* Exercise description
Return all of the listing word for word; the pictures stay out.

* Dataset records
[Start of section]
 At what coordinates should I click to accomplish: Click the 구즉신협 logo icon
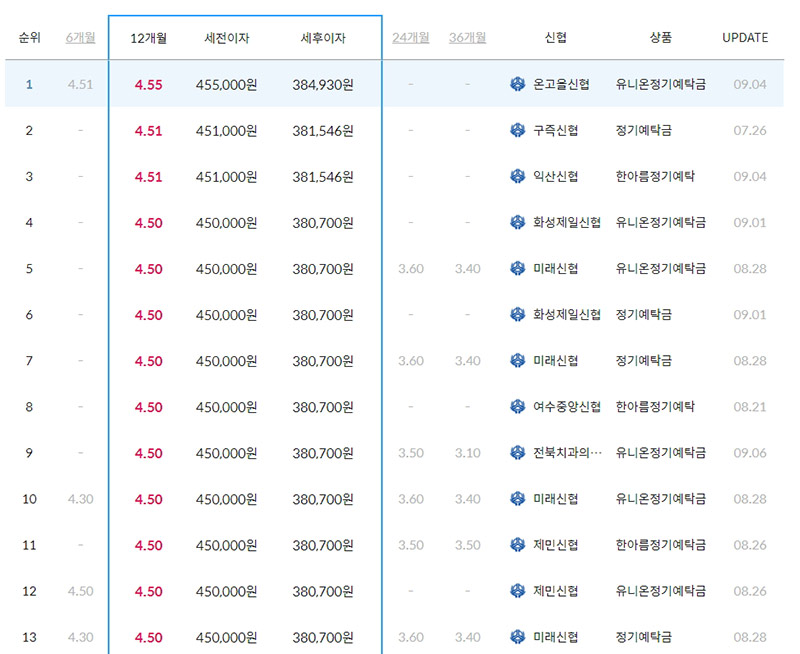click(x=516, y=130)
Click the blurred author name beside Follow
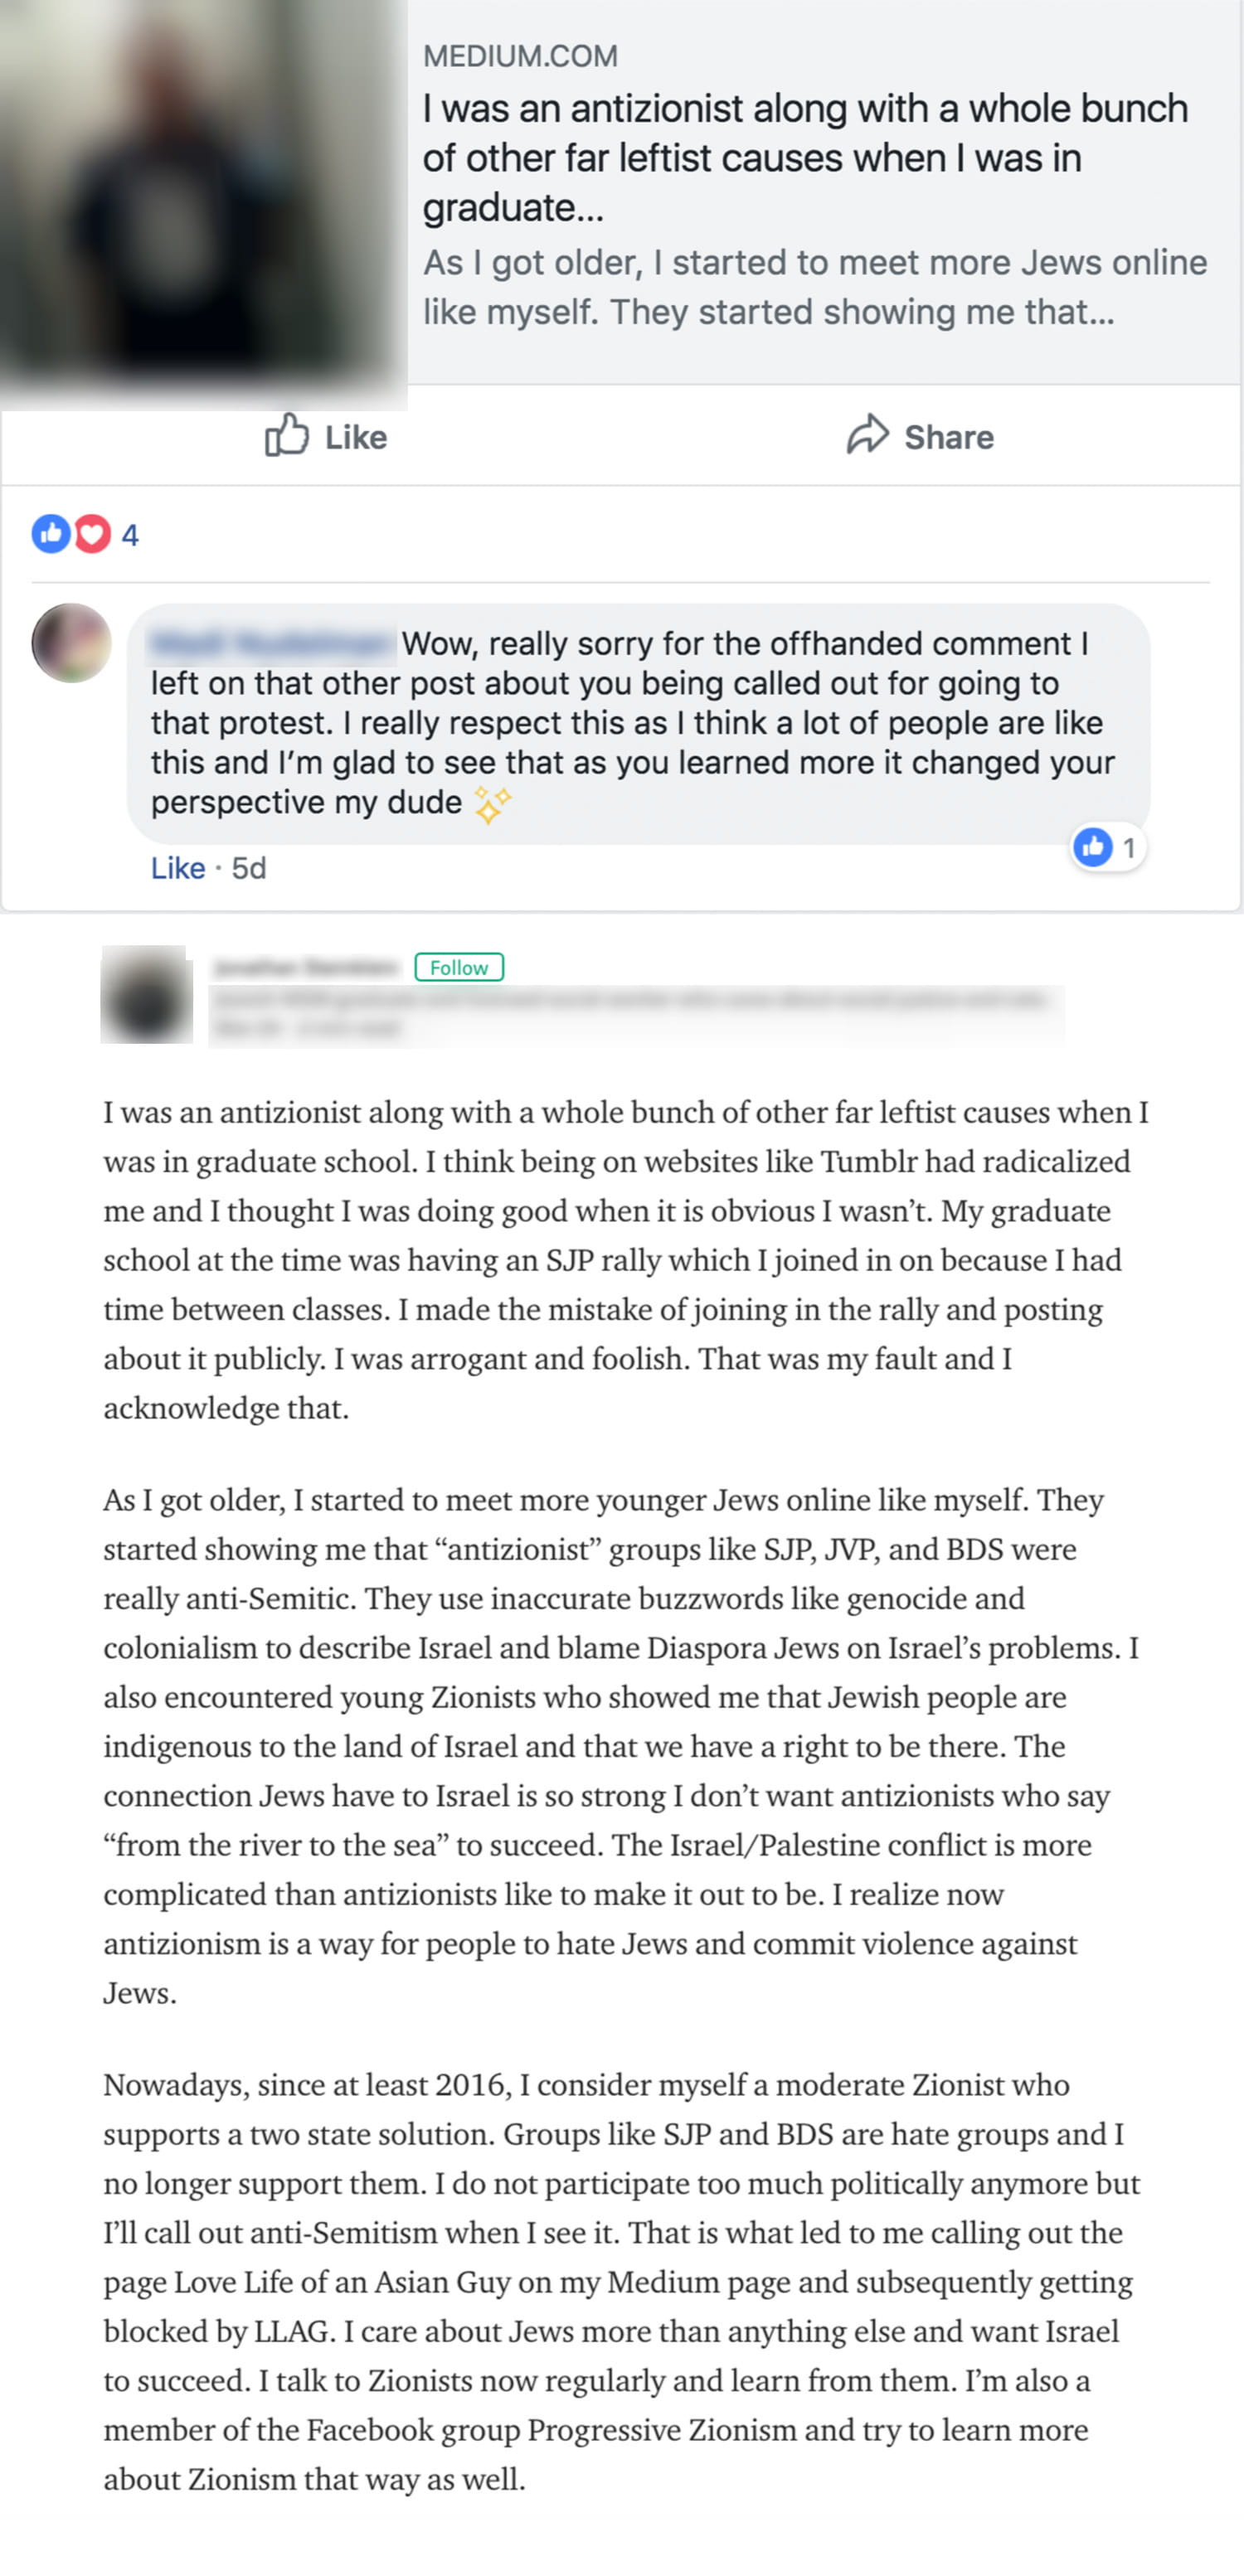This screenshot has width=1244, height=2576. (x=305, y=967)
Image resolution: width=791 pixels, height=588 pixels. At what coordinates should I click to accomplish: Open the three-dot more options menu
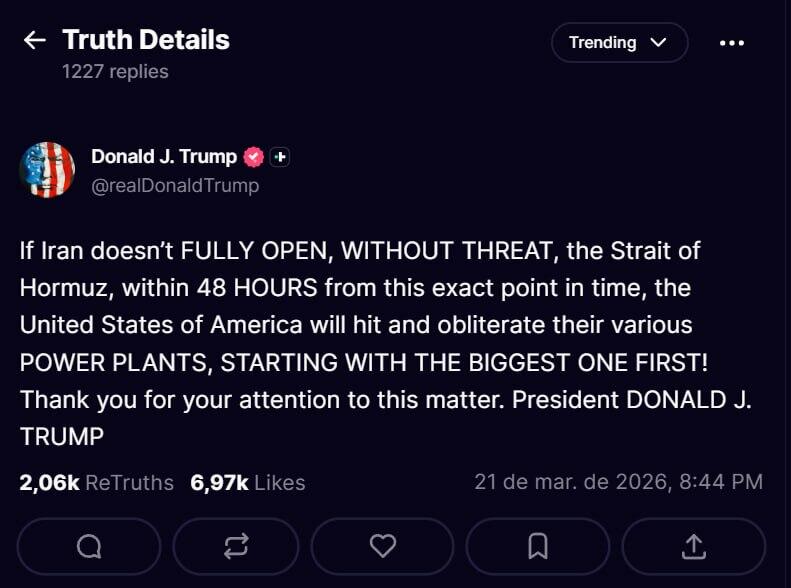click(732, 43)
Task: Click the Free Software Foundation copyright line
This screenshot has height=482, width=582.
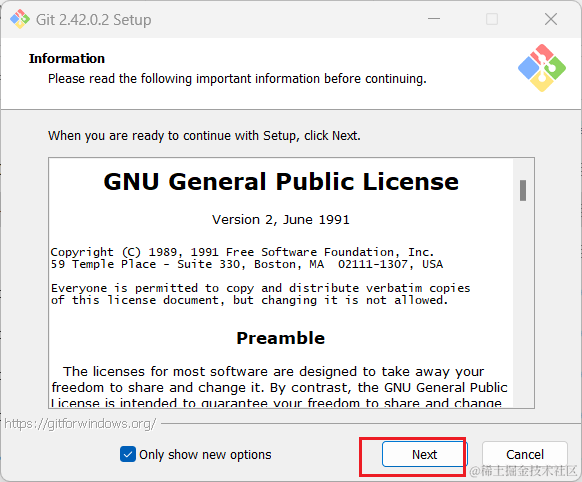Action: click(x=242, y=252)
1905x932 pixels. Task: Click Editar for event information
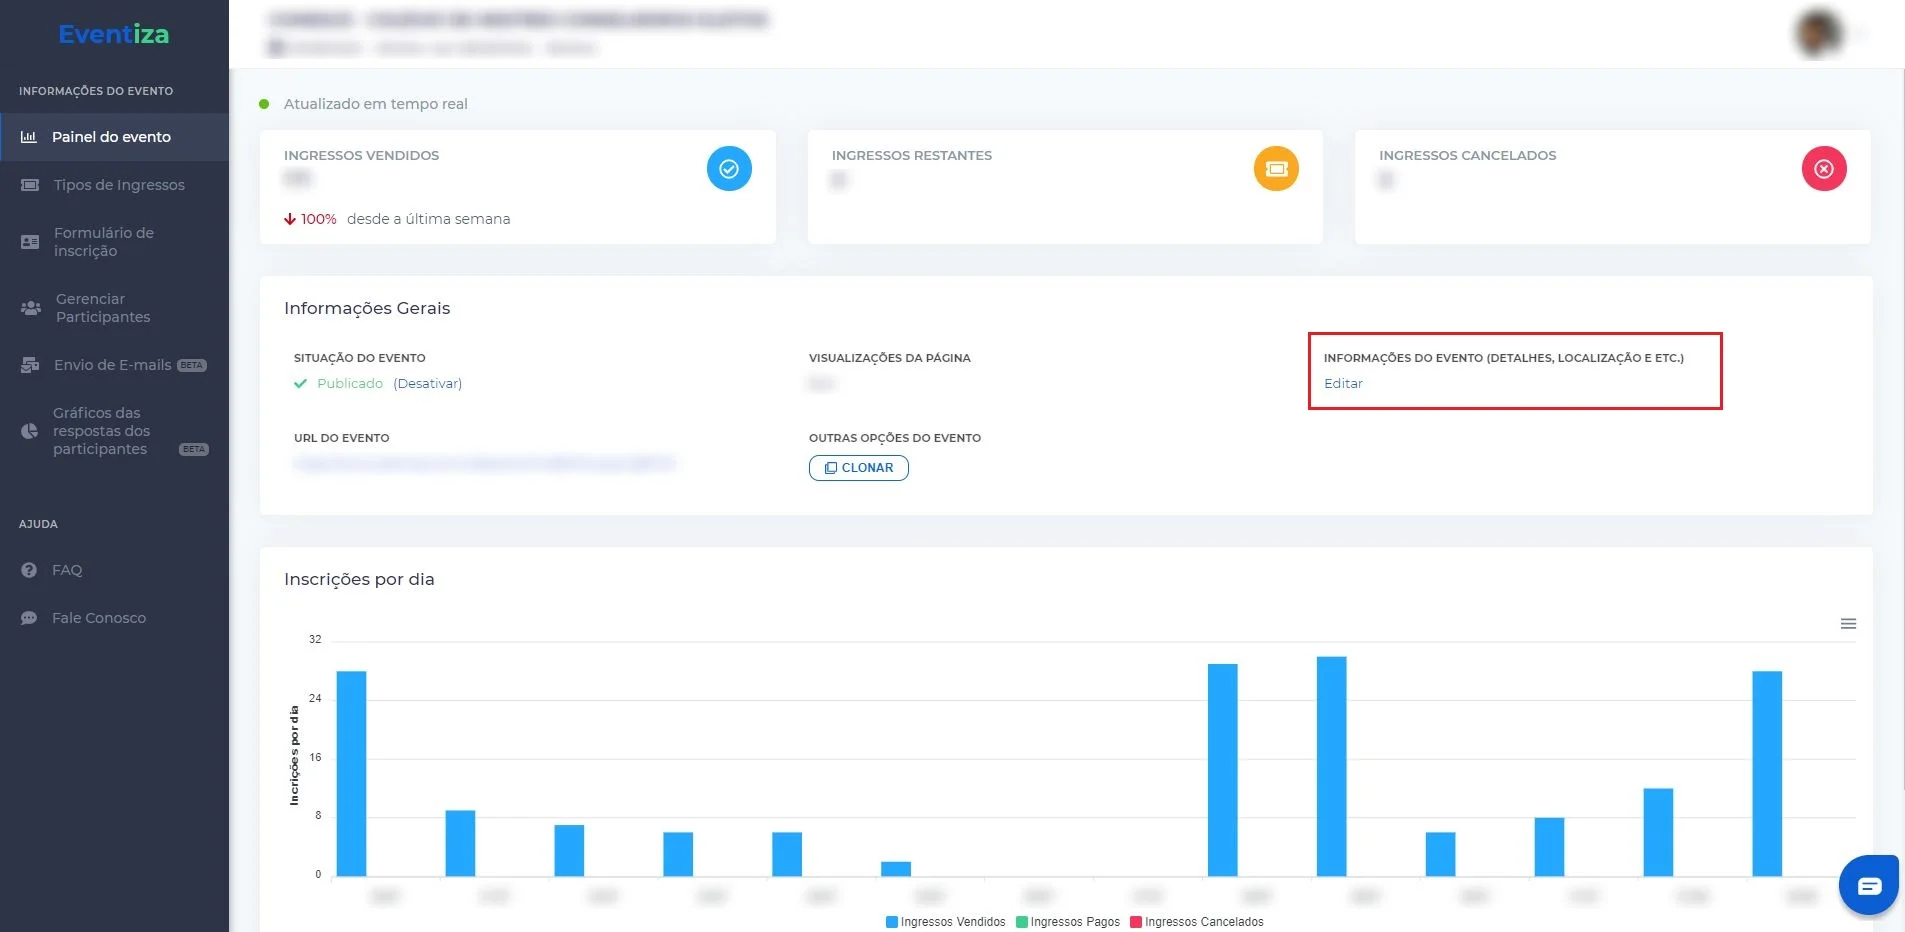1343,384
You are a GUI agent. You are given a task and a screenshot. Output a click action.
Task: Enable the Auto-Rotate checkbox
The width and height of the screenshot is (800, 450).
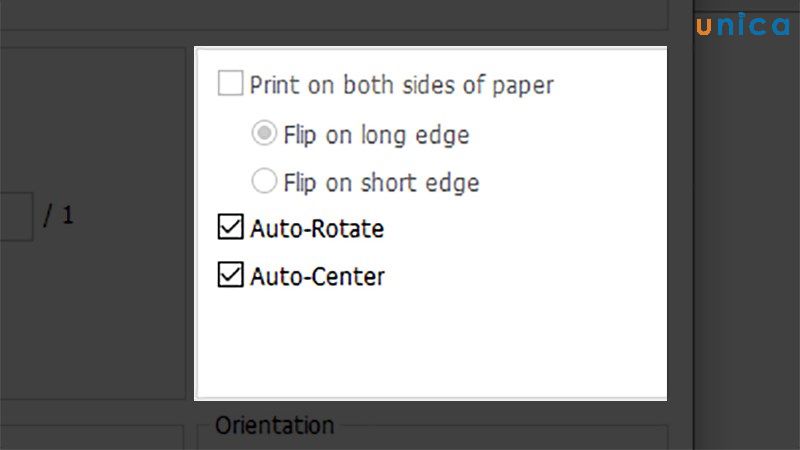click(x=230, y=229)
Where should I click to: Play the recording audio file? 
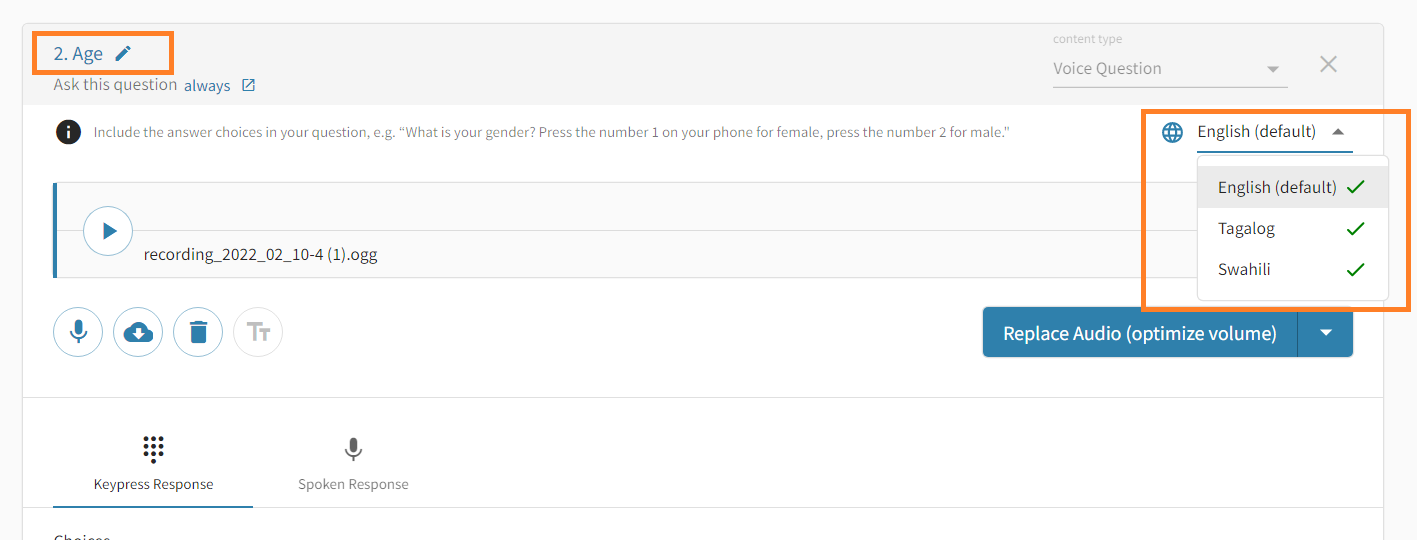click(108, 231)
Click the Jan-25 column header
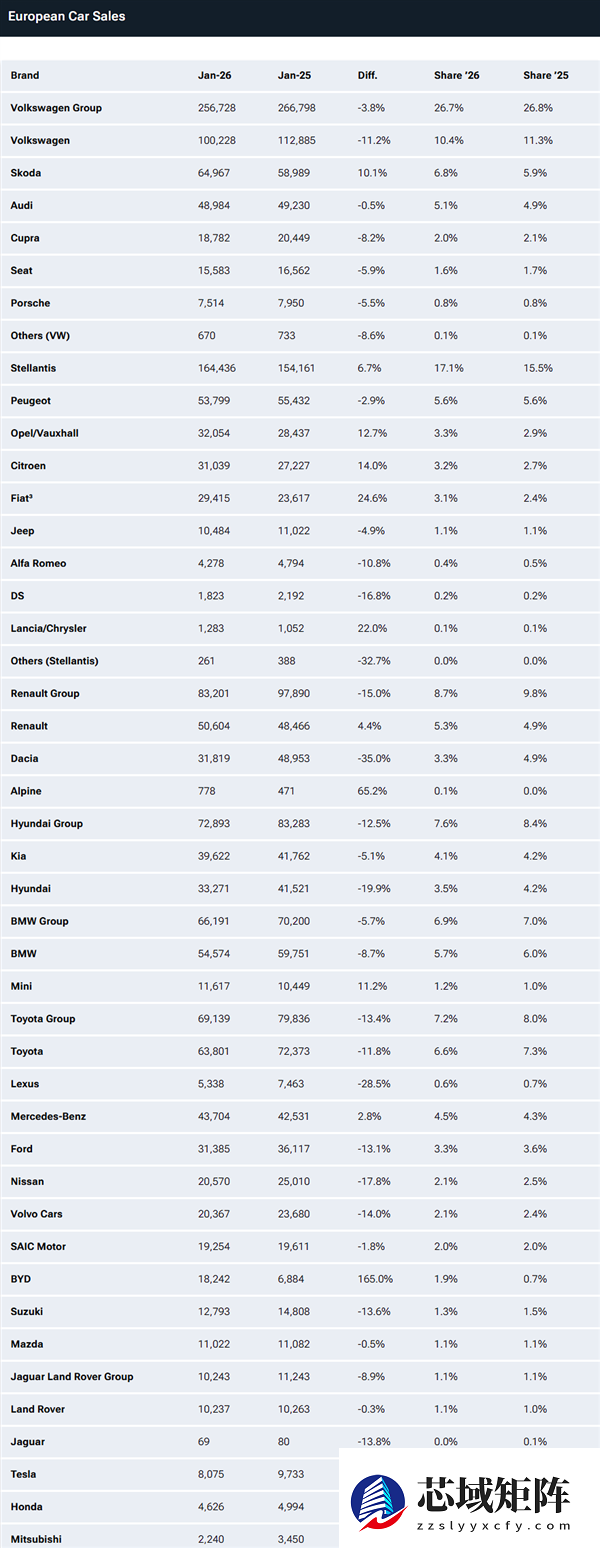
[End of section]
* Solution for this problem
 At what coordinates should I click to accomplish: Click the 구즉신협 logo icon
click(x=516, y=130)
Click the blurred author name beside Follow
This screenshot has width=1244, height=2576. (x=305, y=967)
Image resolution: width=791 pixels, height=588 pixels. At what coordinates should I click to accomplish: Open the three-dot more options menu
click(732, 43)
Task: Click the Free Software Foundation copyright line
This screenshot has height=482, width=582.
Action: click(x=242, y=252)
1905x932 pixels. Task: Click Editar for event information
1343,384
You are a GUI agent. You are given a task and a screenshot. Output a click action.
Task: Enable the Auto-Rotate checkbox
The width and height of the screenshot is (800, 450).
click(x=230, y=229)
Where should I click to: Play the recording audio file? 
click(108, 231)
Click the Jan-25 column header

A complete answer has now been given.